En considérant la formation et par extension la reconversion professionnelle par la formation, tous les éléments de l’investissement sont réunis :

- le détour, ou démarche acceptée qui éloigne de la satisfaction immédiate et directe par la consommation ;

- le coût, en travail et en consommation intermédiaire, qui permet de réaliser l’instrument efficace ;

- le retour, ou le flux d’avantages généré par la démarche et qui élève le niveau de satisfaction et rentabilise la conduite adoptée ;

- le temps, au double sens de celui consommé durant le détour et de celui amélioré durant le retour.

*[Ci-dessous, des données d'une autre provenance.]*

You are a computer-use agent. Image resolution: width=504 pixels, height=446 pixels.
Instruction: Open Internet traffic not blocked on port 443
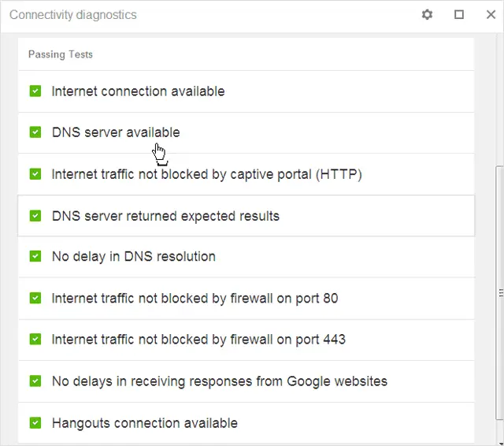(x=246, y=340)
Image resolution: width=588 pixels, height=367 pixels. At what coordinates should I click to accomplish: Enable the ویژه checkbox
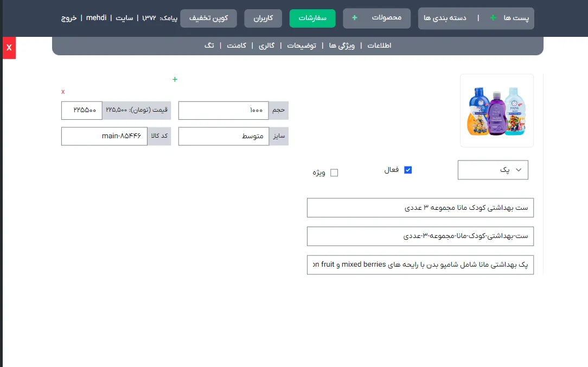[334, 173]
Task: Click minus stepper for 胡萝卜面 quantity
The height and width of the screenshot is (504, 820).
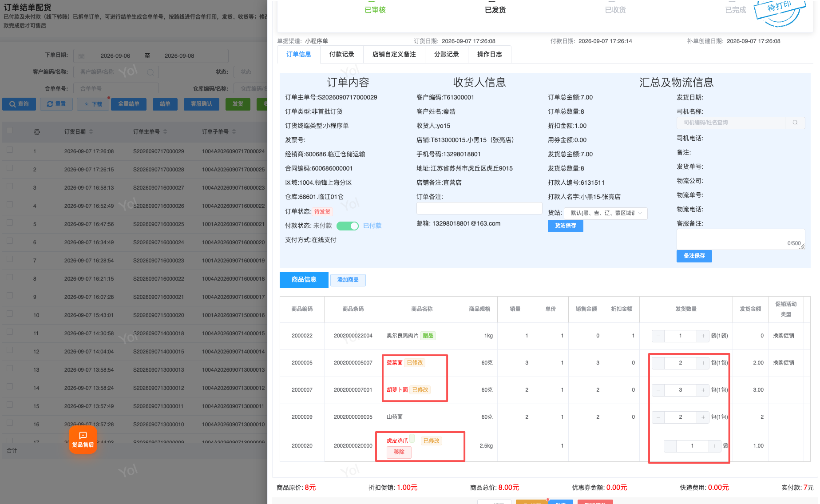Action: point(658,390)
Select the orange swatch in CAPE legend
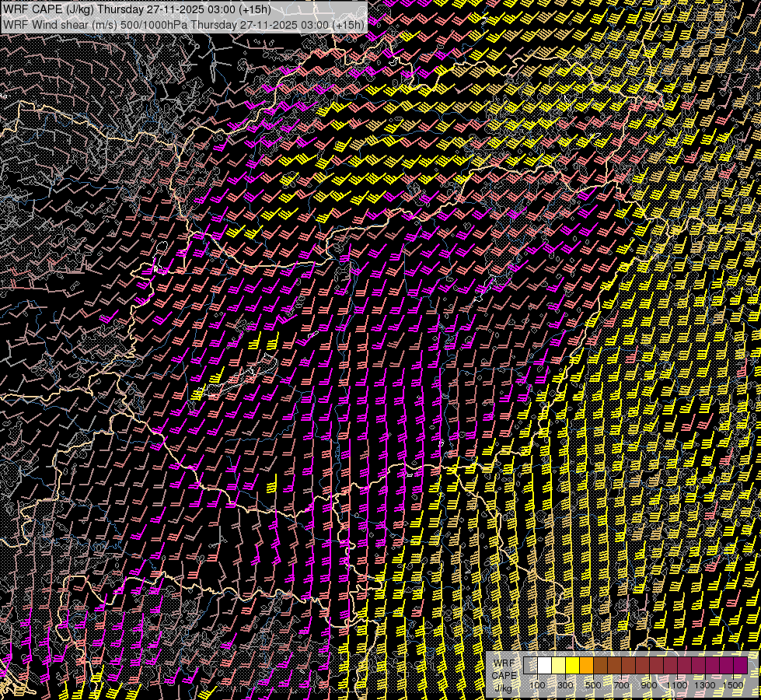 [586, 666]
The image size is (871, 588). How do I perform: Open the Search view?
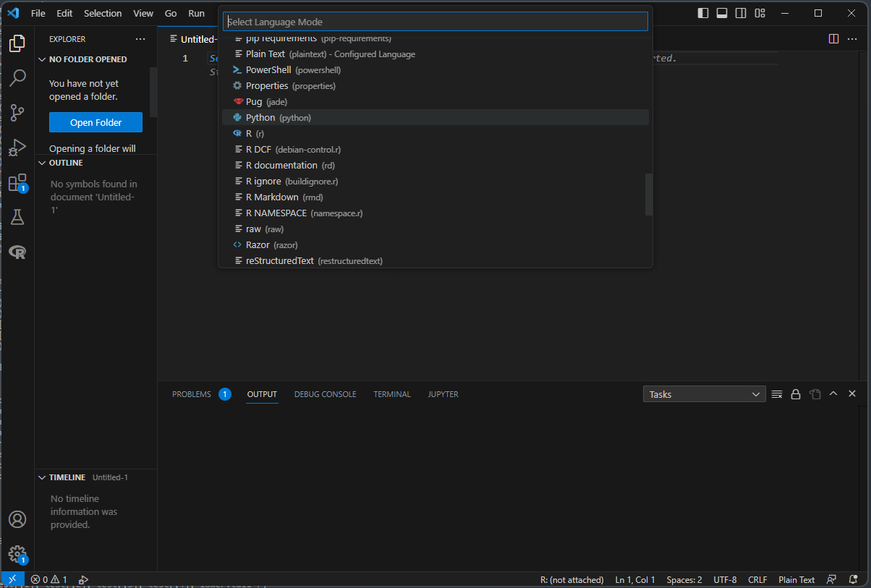coord(17,77)
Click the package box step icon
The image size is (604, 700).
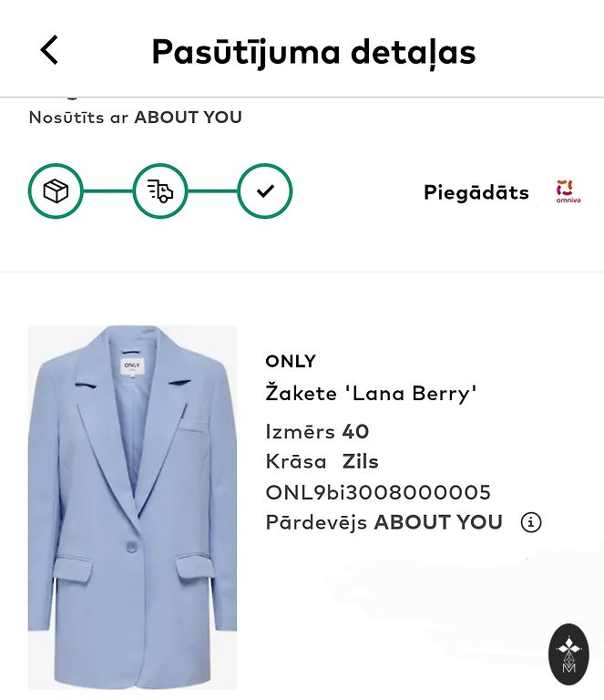(56, 191)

En résumé, nous pouvons analyser la reconversion professionnelle de la façon suivante :

Plutôt que d’aller sur le marché du travail pour envisager le changement de métier, l’individu se rend en formation, c’est le détour d’investissement. Il supporte les frais annexes de formation et doit aussi concéder du temps non alloué à d’autres occupations, c’est le prix à payer. L’individu trouve ensuite un métier en rapport avec son projet professionnel et avec parfois un salaire plus élevé, c’est le retour sur investissement. Enfin, c’est aussi du temps consacré à la formation.

Le CIF en tant que dispositif de formation professionnelle permet de limiter les considérations purement économiques de l’investissement formation. En effet, le maintien du salaire et le paiement des coûts pédagogiques permettent à l’individu de se concentrer uniquement sur le déroulement de sa formation et l’acquisition des compétences nécessaires à l’exercice de son futur métier. Du côté des avantages, nous pouvons donc observer que le supplément de revenu ne constitue pas le seul enjeu de reconversion. L’individu en reconversion professionnelle vise également un meilleur statut et une satisfaction personnelle non négligeables.

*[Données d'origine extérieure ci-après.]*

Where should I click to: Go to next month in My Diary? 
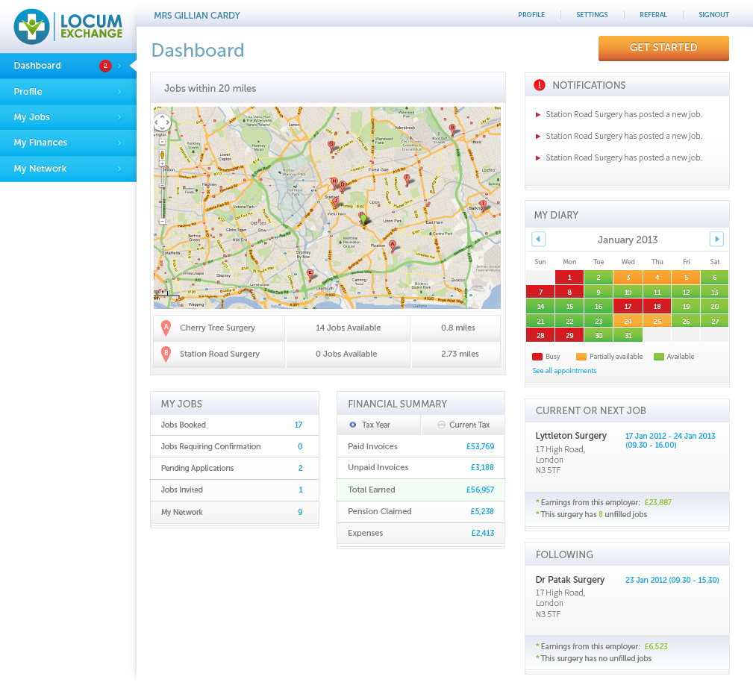[716, 240]
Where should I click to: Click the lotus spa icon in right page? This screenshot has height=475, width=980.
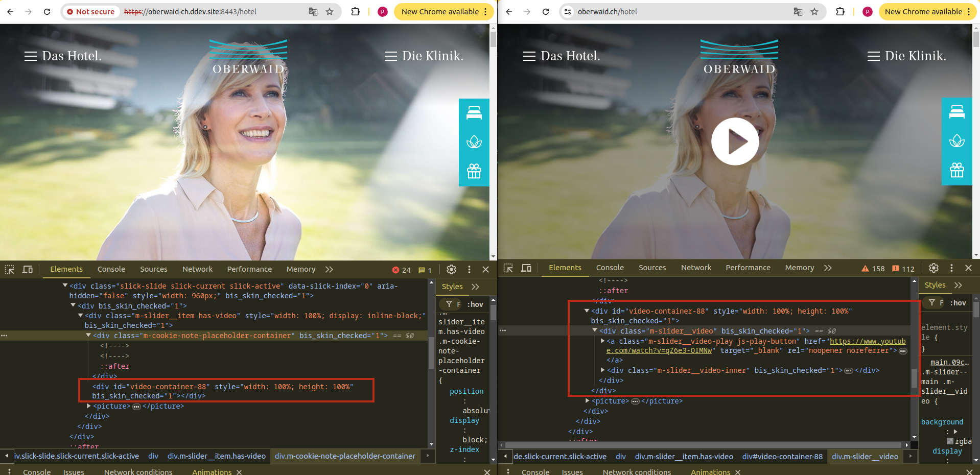click(x=956, y=141)
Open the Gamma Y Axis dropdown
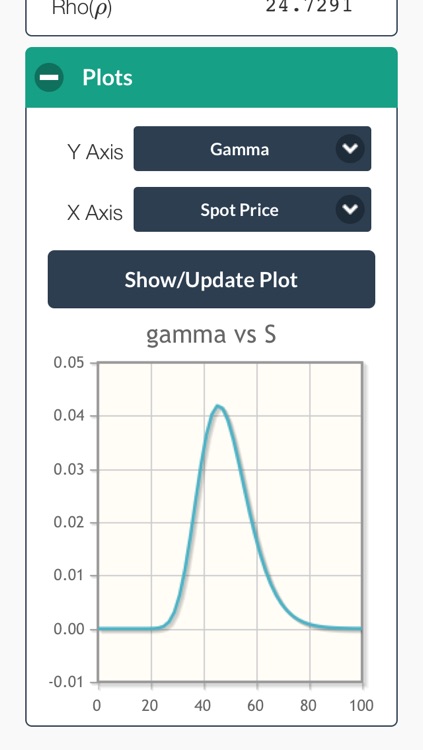Image resolution: width=423 pixels, height=750 pixels. (252, 149)
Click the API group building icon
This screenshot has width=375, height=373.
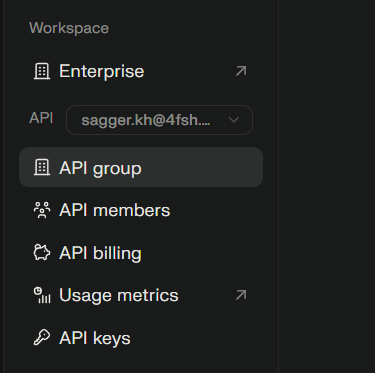click(42, 167)
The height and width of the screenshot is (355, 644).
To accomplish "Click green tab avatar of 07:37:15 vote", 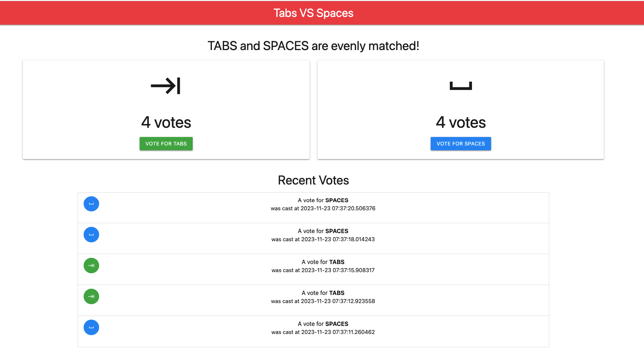I will point(91,266).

BERET (1992), affirme ainsi que : « […] Investir c’est choisir une situation qui définit [l’individu] lui-même (par son statut d’investisseur c’est-à-dire son type d’investissement : scolaire, professionnel…) et qui le projettent dynamiquement dans l’avenir. ». Par l’investissement, le sujet se projette dans le futur, vers le statut désiré.

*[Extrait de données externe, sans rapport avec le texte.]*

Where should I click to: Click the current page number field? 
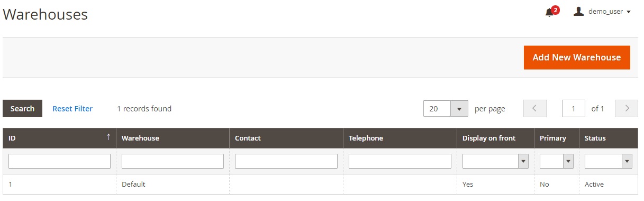[x=574, y=109]
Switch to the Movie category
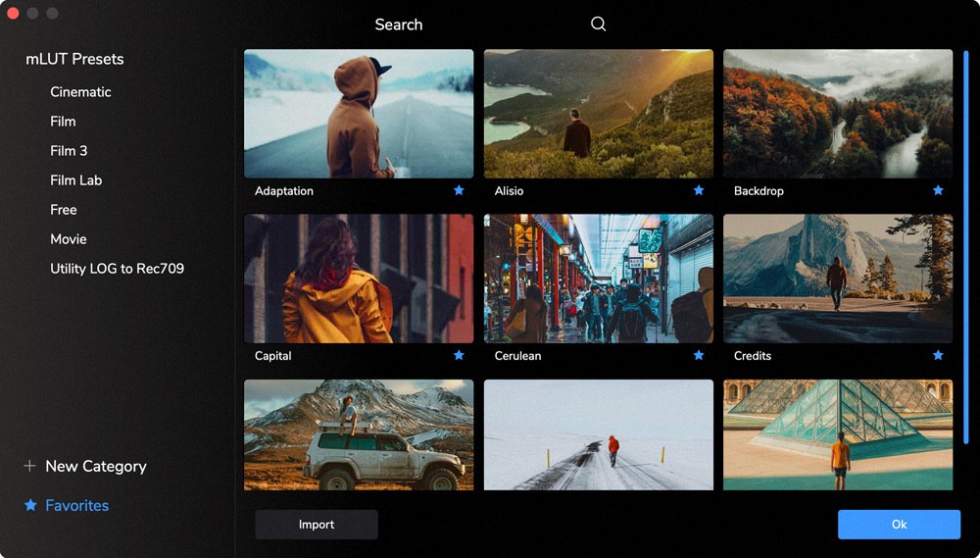The width and height of the screenshot is (980, 558). 69,239
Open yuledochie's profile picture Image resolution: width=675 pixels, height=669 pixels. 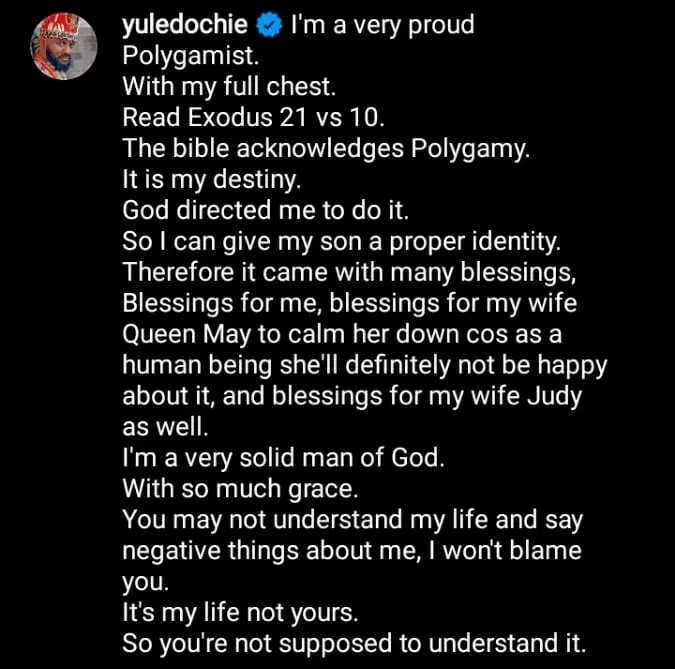(64, 46)
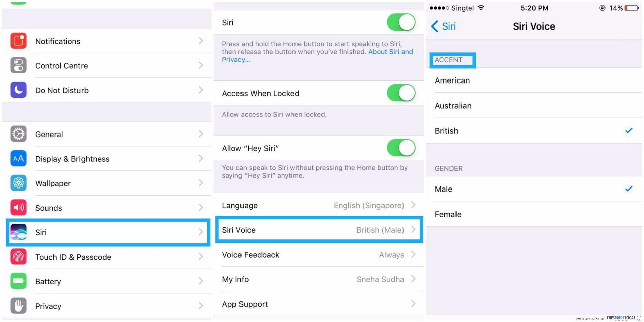The width and height of the screenshot is (644, 322).
Task: Expand the Voice Feedback option chevron
Action: pyautogui.click(x=413, y=255)
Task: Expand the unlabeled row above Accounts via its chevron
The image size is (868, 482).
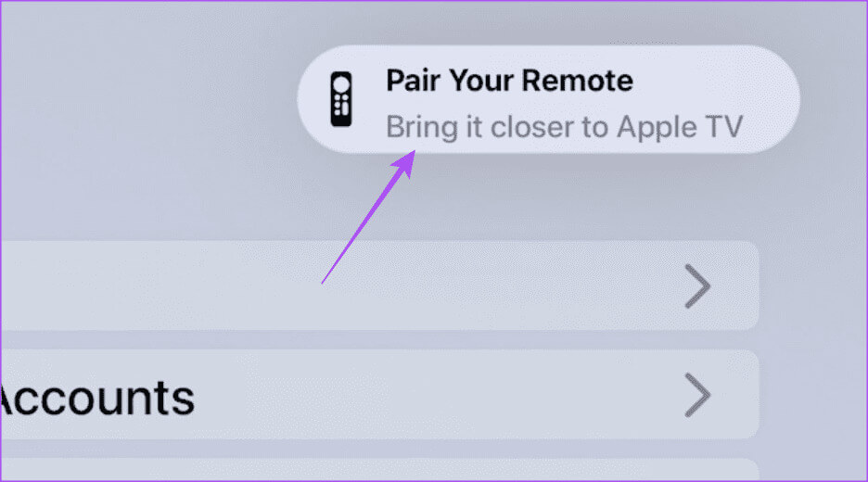Action: tap(697, 285)
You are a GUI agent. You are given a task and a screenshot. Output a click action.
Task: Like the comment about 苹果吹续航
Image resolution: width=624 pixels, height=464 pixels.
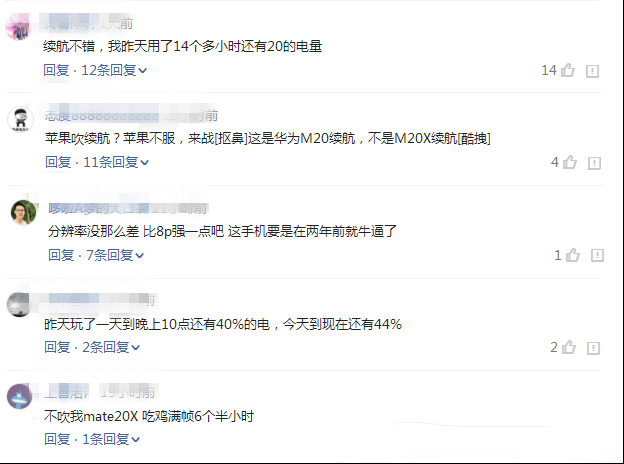(x=570, y=162)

BERET rajoute que la mobilité professionnelle peut être mise en parallèle avec la notion d’investissement, par cette dynamique tournée vers l’avenir. Néanmoins, il rappelle que les mobilités peuvent être analysées comme « traduisant des manières dont les acteurs fabriquent leur trajectoire professionnelle au sein de système de règles intégrées – c’est-à-dire à la fois pris en compte et transformés-dans les stratégies d’acteurs socialement et économiquement définis dans leur rapport au marché du travail.» (op.cit.p.355). La notion de mobilité renvoie à la fois à la liberté de l’acteur mais aussi à un espace social régi par des règles qui vont conditionner la mobilité.

Une analyse du marché du travail montre que les places disponibles vont conditionner la mobilité. Cette mobilité après formation révèle un autre aspect de

l’investissement : le diplôme. Les sujets s’orientant vers un nouveau métier à travers le CIF viseraient aussi l’acquisition d’une certification reconnue et la reconnaissance par les membres de son groupe de référence.